The McCoy porch in the Village of Hur, once open, had been enclosed with about 14 windows (with natural gas lights at night), creating a wide view up and down the muddy road both summer and winter, a tiny piece of the world in which the family had their being.

The windows were all screened in the summertime, enhanced by the chirping of night crickets.

As the 20th Century ended, porches themselves vanished from home construction, to be replaced by stoops and inside gathering places before a TV or Internet screen.

Writer Ray Bradbury said porches vanished because folks didn't want people sitting like that, doing nothing, rocking, the wrong kind of social life.

They had too much time to think.

Families are now globalized, connected to a half-dozen media devices that entertain, enrage and occupy more time than hours in the day, all quite noisy.

Henry Church, an aged ex-British soldier from the American Revolutionary War, was noted for his porch sitting in sight of the train station in the now faded town of Hundred, West Virginia, the town named after Church who was known as "ole hundred," living beyond a century of life.

Old timers continue to relive the porch sittin' life by tuning into Mayberry reruns or they could have been seen on the front porch of Aging with Grace in Grantsville.

It would be delusional indeed to attempt a return to porch life, with such an exercise driving most folks completely insane, the absence of the noise of 21st Century technology.

For those of age, we will dutifully reminisce about those times, contending it was of once of value to the human condition like big Sunday dinners.

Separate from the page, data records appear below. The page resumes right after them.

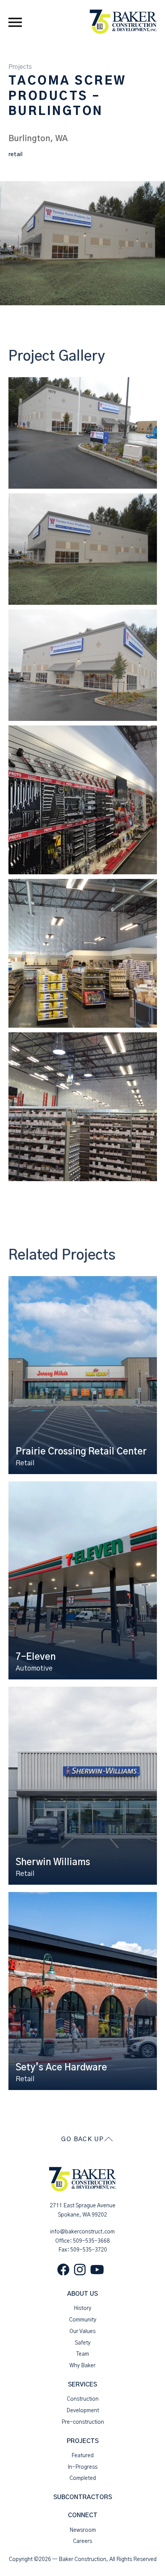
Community (82, 2320)
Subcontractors (82, 2497)
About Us (82, 2294)
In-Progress (82, 2467)
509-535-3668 (91, 2241)
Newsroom (82, 2530)
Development (82, 2410)
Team (82, 2354)
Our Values (82, 2331)
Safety (83, 2343)
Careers (82, 2541)
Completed (82, 2478)
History (82, 2308)
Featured (82, 2455)
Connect (82, 2515)
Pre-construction (82, 2422)
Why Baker (82, 2365)
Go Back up (82, 2139)
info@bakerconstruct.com (82, 2232)
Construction (83, 2399)
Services (82, 2384)
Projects (20, 67)
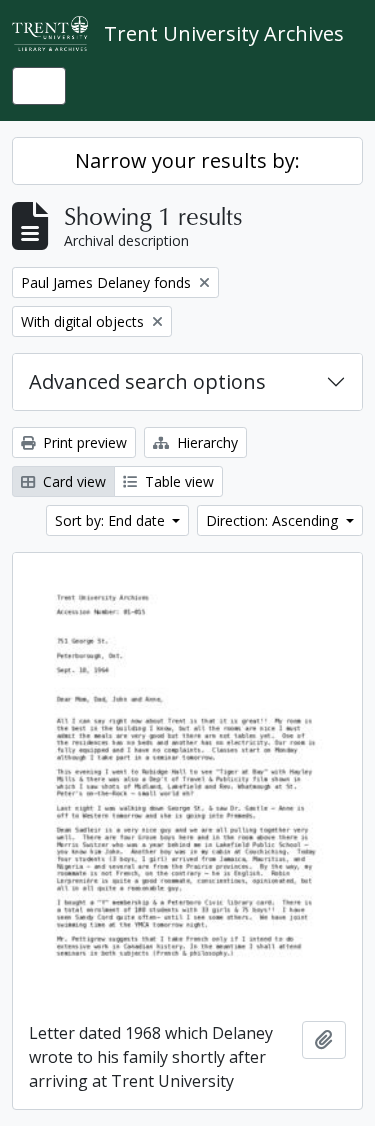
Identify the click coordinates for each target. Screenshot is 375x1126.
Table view (177, 481)
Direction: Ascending (274, 520)
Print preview (83, 442)
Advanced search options (147, 381)
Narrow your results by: (187, 160)
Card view (72, 481)
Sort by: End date (112, 520)
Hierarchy (205, 442)
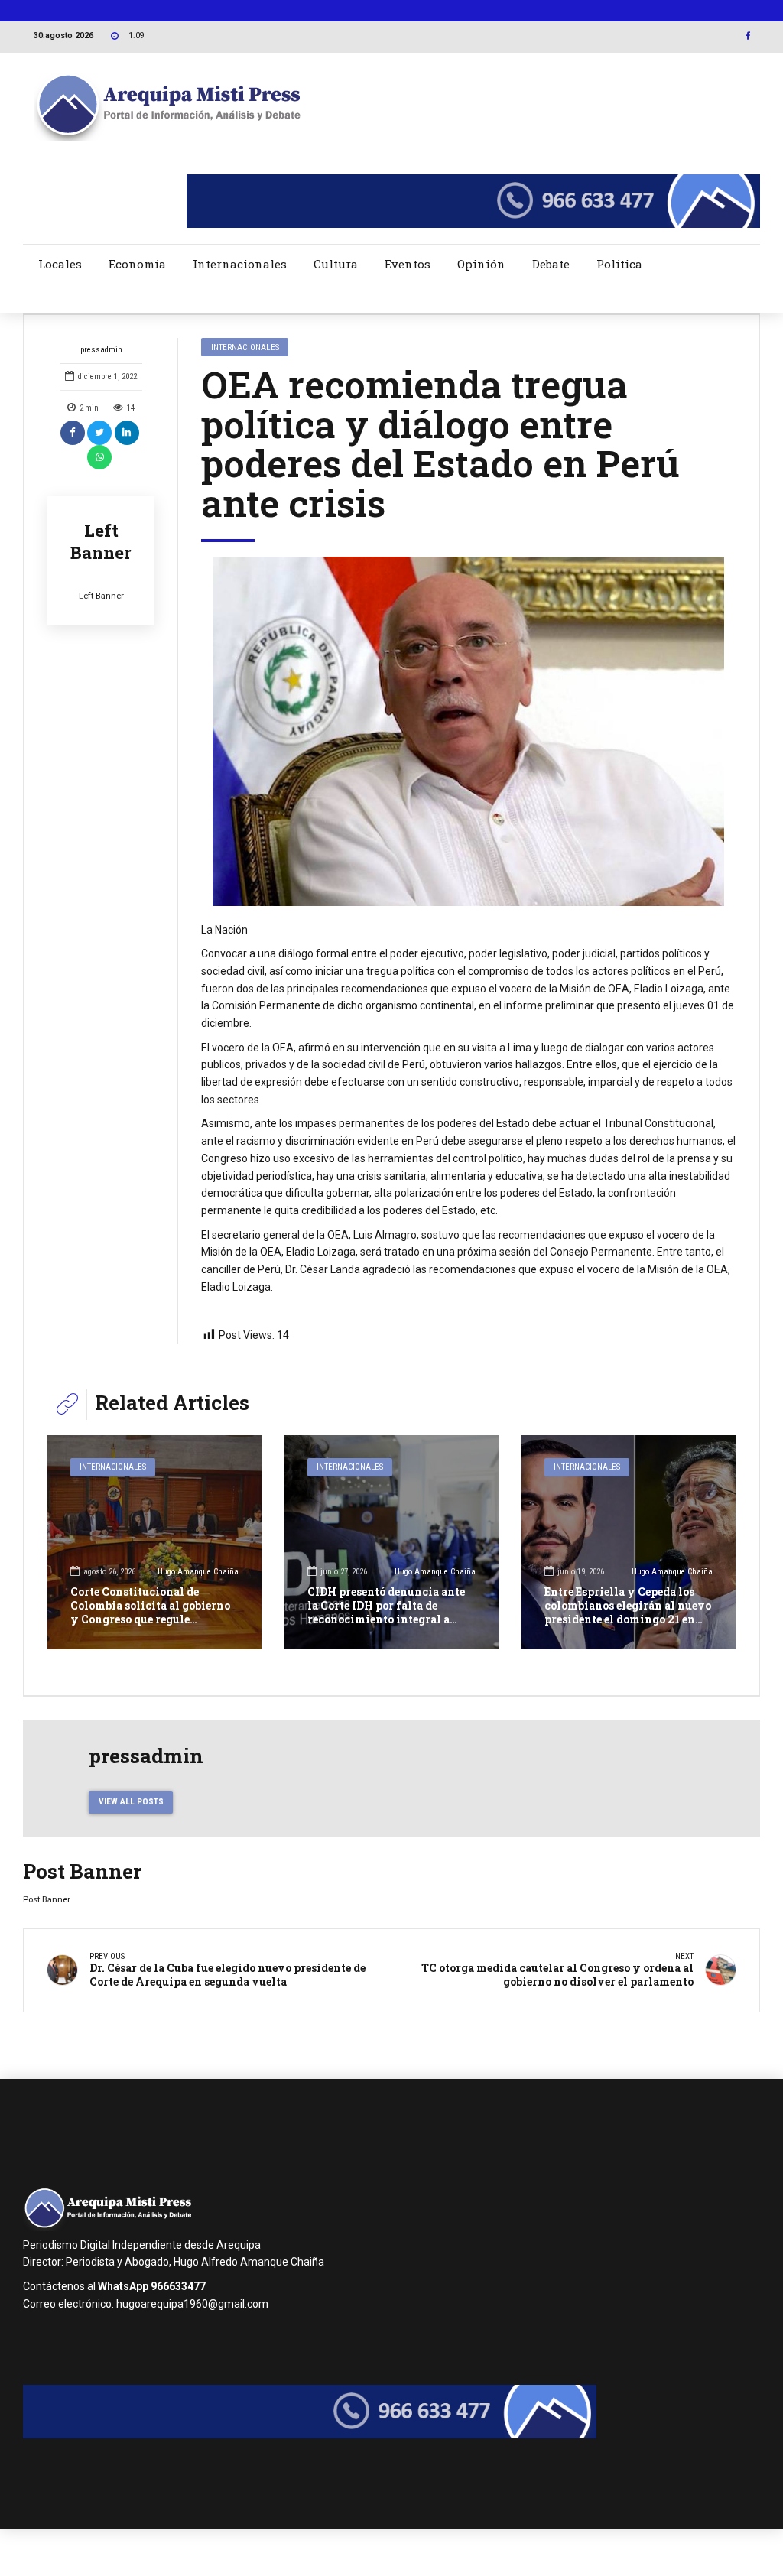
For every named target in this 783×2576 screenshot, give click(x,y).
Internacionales (240, 263)
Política (619, 263)
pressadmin (101, 350)
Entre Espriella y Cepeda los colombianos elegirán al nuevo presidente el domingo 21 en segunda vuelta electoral (627, 1612)
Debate (551, 263)
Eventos (407, 263)
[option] (468, 731)
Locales (60, 263)
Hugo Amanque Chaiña (198, 1572)
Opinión (481, 263)
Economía (137, 263)
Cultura (336, 263)
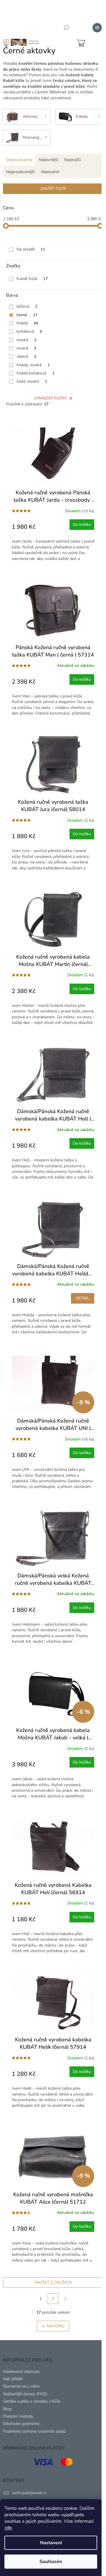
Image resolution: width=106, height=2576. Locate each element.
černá (27, 315)
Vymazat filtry (50, 398)
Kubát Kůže (32, 278)
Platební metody (18, 2416)
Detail (83, 1298)
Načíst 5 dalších (53, 2282)
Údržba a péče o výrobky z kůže (31, 2401)
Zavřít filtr (53, 188)
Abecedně (50, 172)
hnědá (27, 323)
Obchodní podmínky (21, 2423)
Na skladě (30, 249)
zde (8, 2527)
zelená (26, 356)
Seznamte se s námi (21, 2386)
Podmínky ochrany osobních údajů (34, 2431)
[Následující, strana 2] (53, 2298)
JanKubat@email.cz (29, 2493)
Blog (7, 2409)
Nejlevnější (48, 160)
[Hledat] (66, 28)
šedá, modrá (31, 381)
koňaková (29, 331)
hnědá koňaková (35, 373)
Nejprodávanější (20, 172)
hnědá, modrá (33, 365)
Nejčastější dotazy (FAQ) (25, 2394)
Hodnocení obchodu (21, 2371)
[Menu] (97, 28)
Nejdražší (72, 160)
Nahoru (55, 2326)
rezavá (26, 348)
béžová (26, 306)
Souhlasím (50, 2561)
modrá (26, 340)
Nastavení (51, 2542)
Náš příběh (13, 2379)
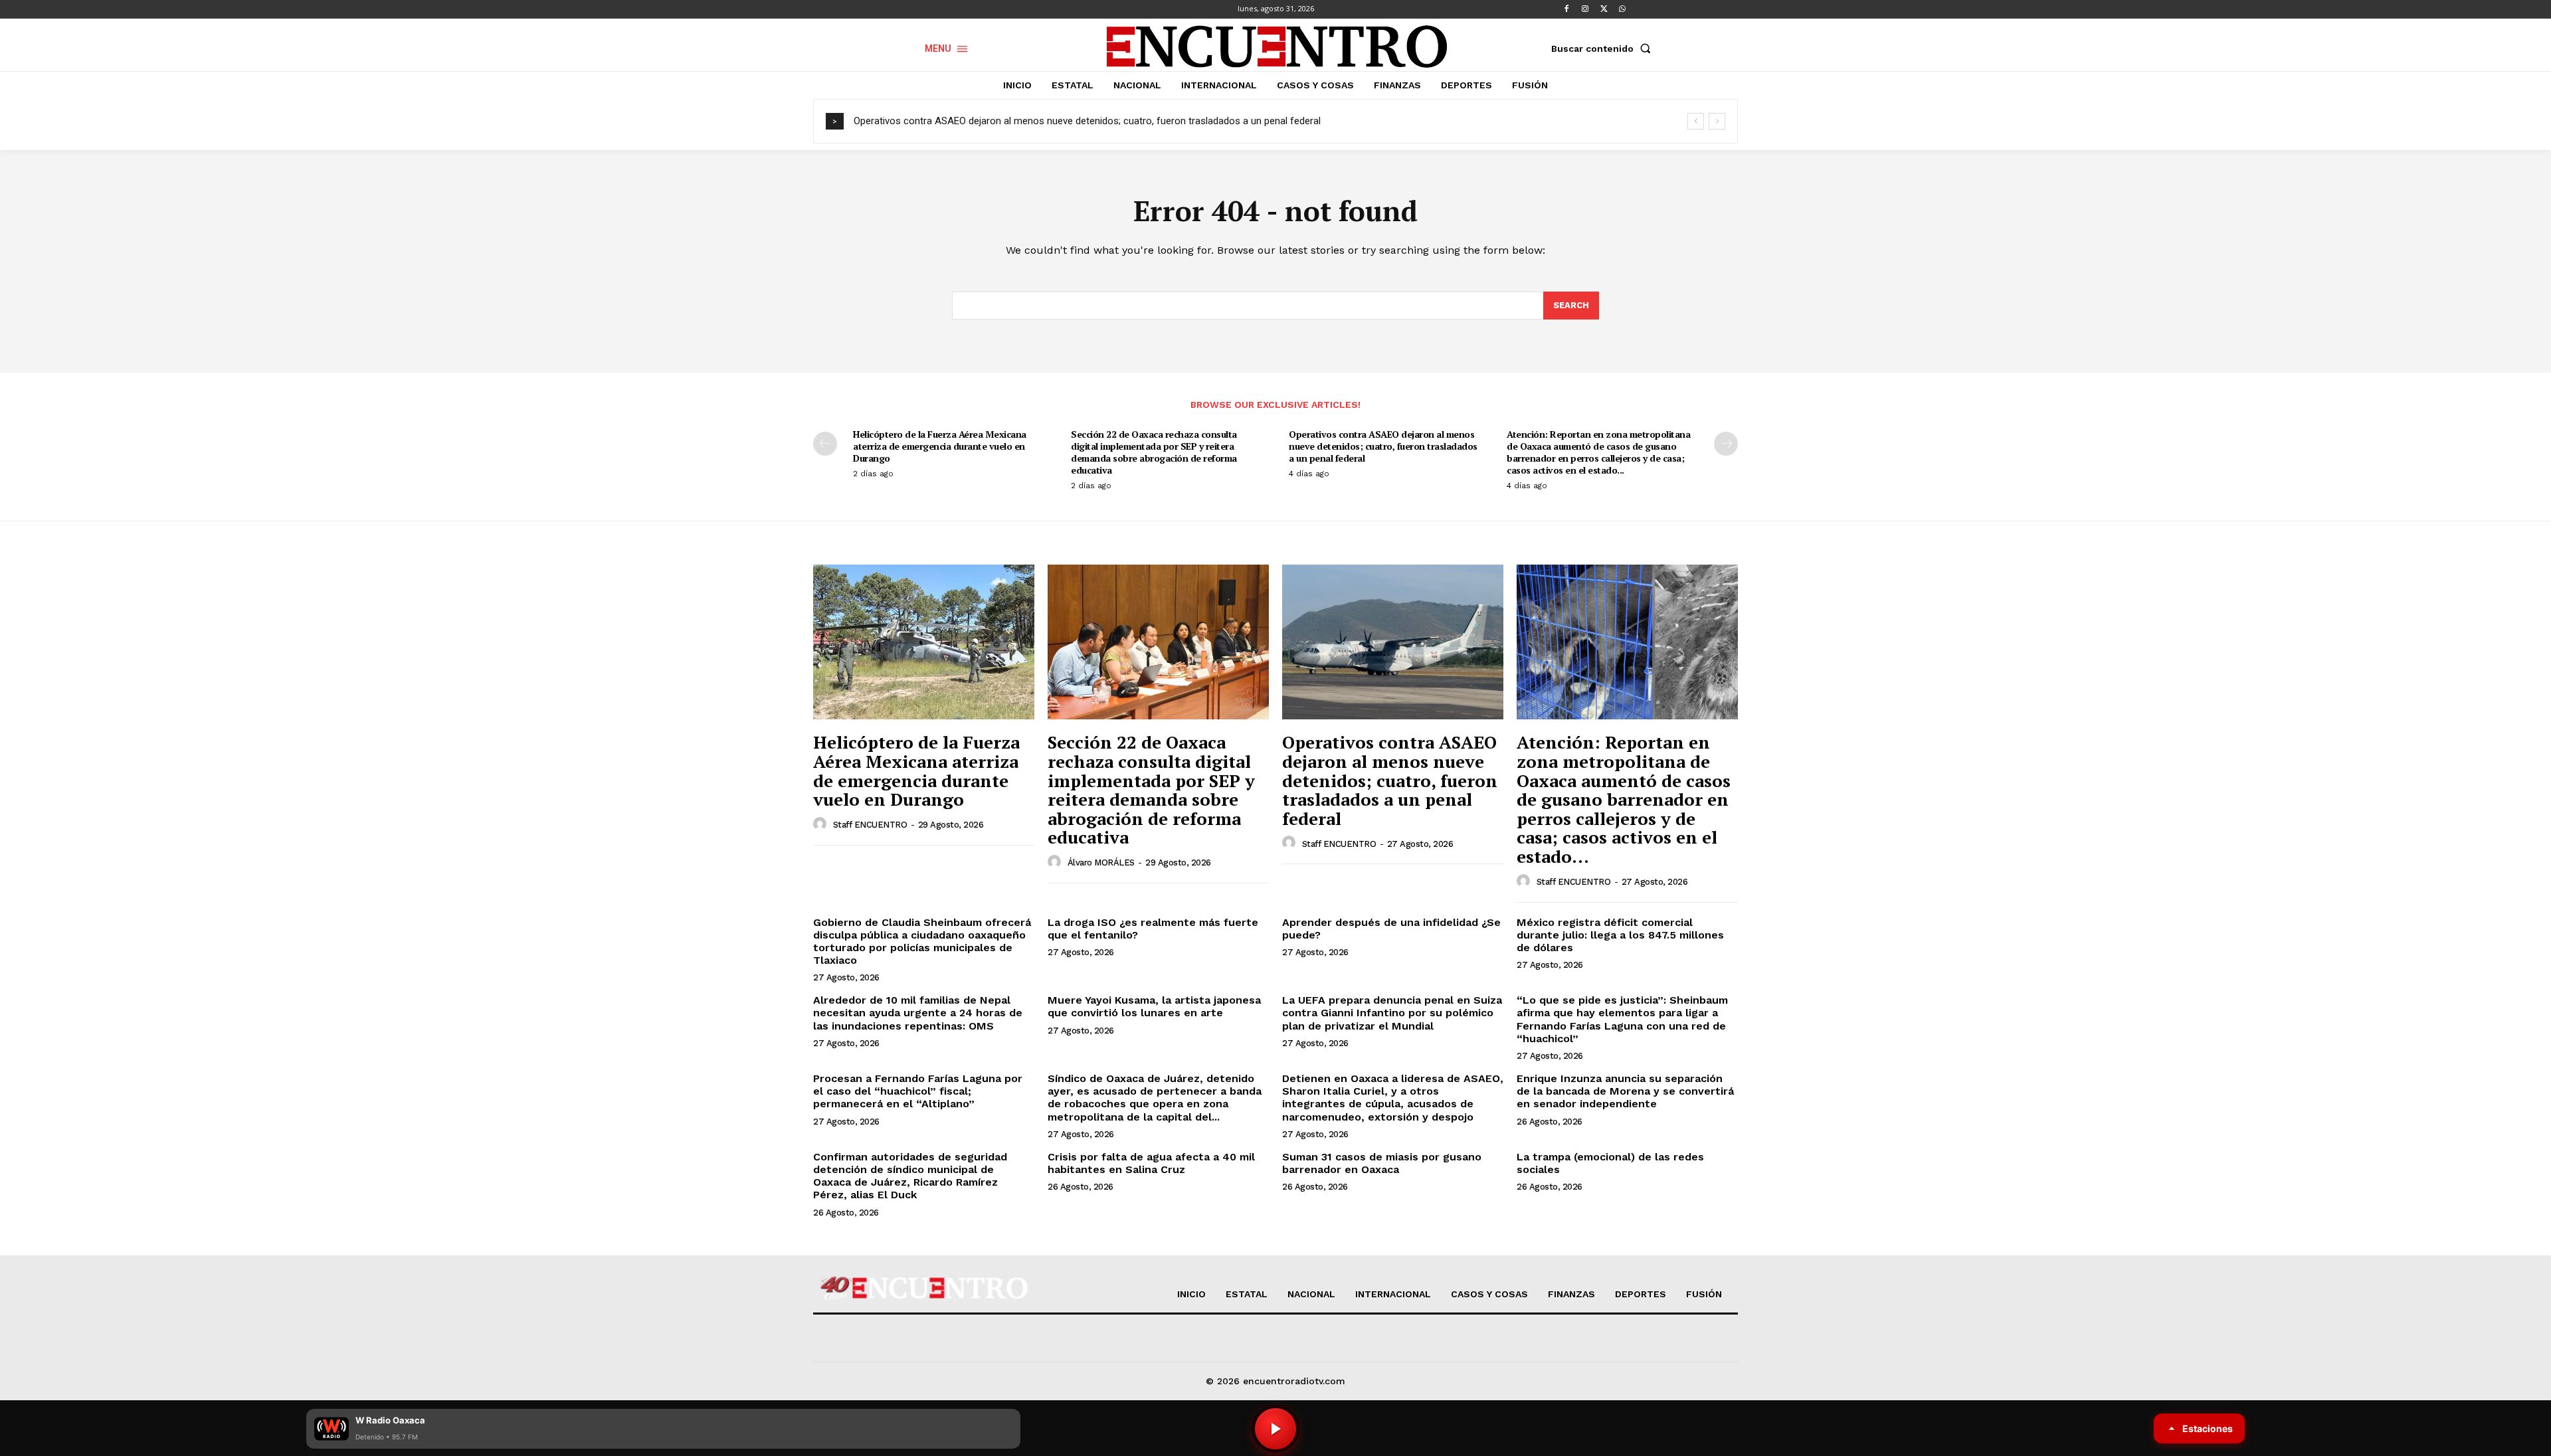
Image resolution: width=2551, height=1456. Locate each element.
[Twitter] (1604, 9)
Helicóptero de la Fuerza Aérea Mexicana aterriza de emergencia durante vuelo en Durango (939, 446)
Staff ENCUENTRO (870, 825)
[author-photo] (821, 824)
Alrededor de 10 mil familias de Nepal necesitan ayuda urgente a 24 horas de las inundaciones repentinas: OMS (917, 1013)
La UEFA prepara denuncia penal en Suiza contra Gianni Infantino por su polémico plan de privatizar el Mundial (1392, 1013)
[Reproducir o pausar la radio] (1275, 1428)
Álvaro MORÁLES (1101, 862)
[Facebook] (1566, 9)
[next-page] (1726, 444)
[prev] (1695, 121)
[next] (1717, 121)
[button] (1603, 48)
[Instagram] (1585, 9)
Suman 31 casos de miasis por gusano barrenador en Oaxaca (1381, 1163)
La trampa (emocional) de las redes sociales (1610, 1163)
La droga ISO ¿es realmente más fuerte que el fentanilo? (1153, 928)
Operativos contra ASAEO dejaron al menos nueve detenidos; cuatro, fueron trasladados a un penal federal (1087, 121)
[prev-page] (825, 444)
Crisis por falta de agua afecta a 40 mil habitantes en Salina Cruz (1151, 1163)
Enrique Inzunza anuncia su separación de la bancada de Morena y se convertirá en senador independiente (1625, 1091)
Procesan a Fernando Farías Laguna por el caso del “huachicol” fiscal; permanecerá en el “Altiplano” (917, 1091)
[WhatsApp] (1622, 9)
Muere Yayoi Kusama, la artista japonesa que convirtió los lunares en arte (1154, 1006)
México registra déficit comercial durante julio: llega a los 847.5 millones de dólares (1620, 935)
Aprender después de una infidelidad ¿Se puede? (1391, 928)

HESS REYNOLDS (1882-1948) was born in Calhoun County, son of James Reynolds (born 1842 Kanawha County) and Sarah Hathaway (born 1841 Barbour County). Was first married Lona Riggs (1886-1910) in Calhoun County and then married Lizzie Fritz in 1924. Hess and his second wife Lizzie had the Hur Post Office with store for many years. Lizzie was a long time one room school teacher in Calhoun County.